« Presque ensemble » : un premier roman totalement réussi

Vie et mort d’un couple pourrait être le sous-titre du premier roman de Marjorie Philibert, dans la mesure où, en 373 pages, elle dissèque minutieusement les mécanismes de naissance, de vie et de mort d’un couple.

IMG_20170510_174731

Ainsi, le lecteur découvre Nicolas et Victoire pendant la mémorable finale de la Coupe du Monde 1998 : l’euphorie du moment dopée par une consommation intéressante de bières pousse Victoire dans les bras du timide et incertain Nicolas. Malgré les doutes de ce dernier, leur histoire démarre et Victoire fait de son coup d’un soir une véritable relation amoureuses. Ensemble, ils vivent leurs études, le premier appartement, les premières disputes. Finalement, le récit de toute histoire d’amour lambda.

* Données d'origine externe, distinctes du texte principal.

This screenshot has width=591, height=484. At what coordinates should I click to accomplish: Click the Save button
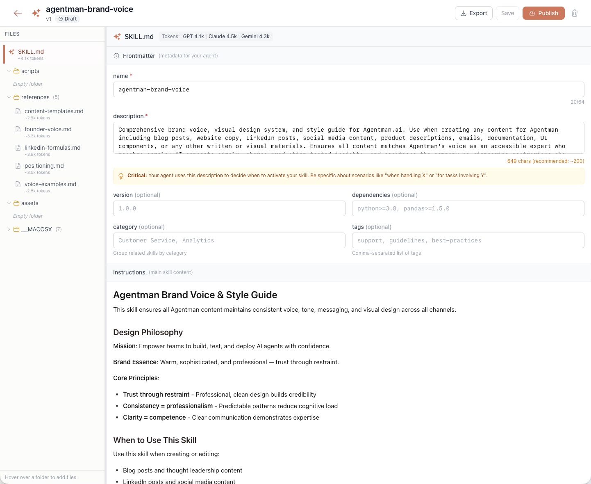click(x=507, y=13)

Mais ce qui est notable dans ce récit, c’est la médiocratie ambiante : celle du déterminisme parental de chacun de nos protagonistes, celle des études (la sociologie en prend pour son grade), celle d’un sentiment d’inadéquation continuel de l’un et de l’autre dans leur vie personnelle et leur vie professionnelle.

Cette radiographie du couple peut sembler des plus pessimistes, et pourtant on achève la lecture de ce roman songeur sans sombrer dans un fatalisme universel. A travers Victoire et Nicolas, un couple parmi tant d’autres, l’auteur questionne la quête dans l’amour : sommes-nous « accomplis » et « complets » lorsque l’on a trouvé quelqu’un avec qui partager sa vie ? Pourquoi être tenté de chercher plus, peut-être mieux, sans doute ailleurs ? L’extraordinaire d’une relation n’est-il pas dans le caractère ordinaire apaisé et contenté ?

Autant de questions qui laissent au lecteur l’envie d’espérer de toute relation, bien au-delà du cadre amoureux.

Porté par une belle plume, ce premier roman dissèque le fonctionnement du couple. Une radiographie qui réconcilie définitivement avec le scalpel littéraire.

IMG_20170510_174731IMG_20170510_174731.jpg, Marjorie Philibert, éd. JC Lattès, 2017, 373 pages, 2017.